Yesterday afternoon we took you to the children’s ER because you were running a fever of 100.4. That may not sound very high, but you’re so little that the pediatrician’s procedure is to send you straight to the ER, do not pass GO. The words the nurse used on the phone were, “Young babies can turn septic so quickly…” Just what your mama’s ears needed to hear.
Now that the experience is behind us and we are back home safe and sound, your temperature back to normal as you snooze comfortably in my arms, I can see the blessings in the midst of the frightening.
On the way to the hospital, while I was internally lamenting not building our house on the hospital’s roof for quick and easy access, your sister and I prayed a decade of the Rosary. Then a Memorare. Then a Hail Holy Queen. Then a litany of every saint I could think of (including your sister’s requests for the mommy saints, the daddy saints, the big sister saints, and the baby saints). Outside of Mass, I’m not sure I’ve ever said so many prayers with your sister. I have no idea why not. The peace in the car was almost palpable.
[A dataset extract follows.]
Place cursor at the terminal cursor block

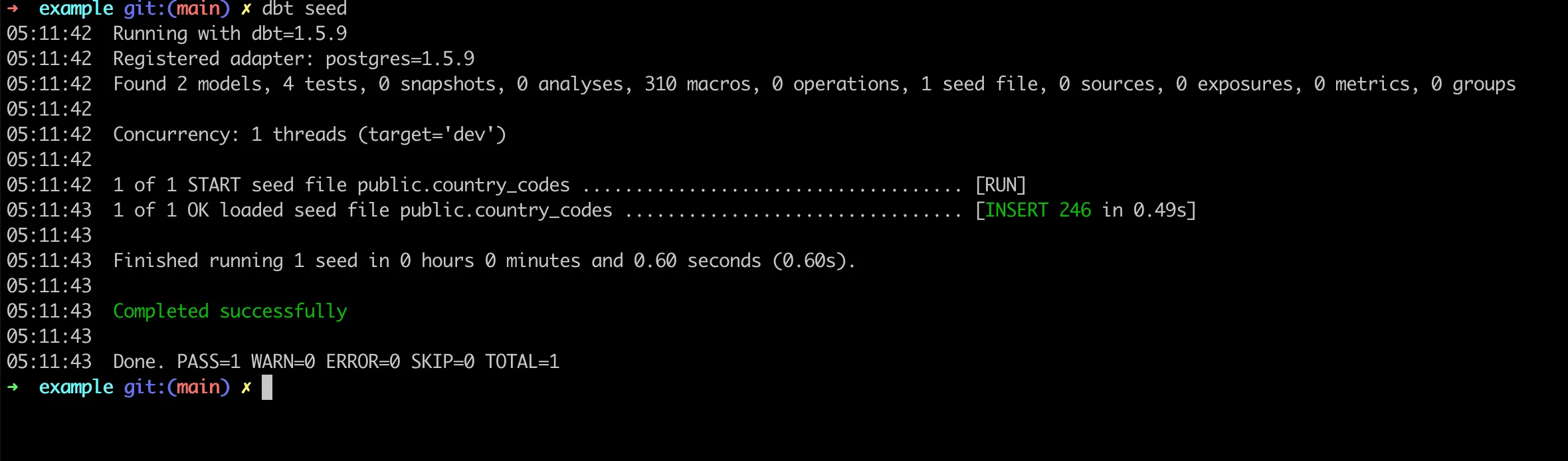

Your daddy left work right away to come join us at the hospital. He called Uncle Joe to let him know what was happening, and without being asked Joe immediately said he would meet us there. At the hospital, as we waited for the doctor, I posted on social media about what was going on. Right away the offers to help flooded in from our friends. Uncle Joe eventually took your sister home and cared for her through the evening. We are so blessed to have such a loving community here.
After you had some Tylenol in you and you got some rest, you smiled and gurgled at the nurses and doctors, melting their hearts instantly. YOU were a blessing to them, even as they blessed us with their skilled and careful work. Who knows what they had witnessed that day in the course of their shifts? The scariest part for me wasn’t when your temperature hit 101.5 or when they put an IV in your tiny hand. No, the scary part was watching terribly sick children parade by our door on hospital beds. Those nurses and doctors see so much suffering. You lightened their load.
Finally, last night reminded me once again that you are not mine. You have just been entrusted to me for a time. I am not in control. God loves you more than I ever could, sweetheart, and yet it’s so hard for me to trust Him with you. Baby steps. Let it be done to us according to His will.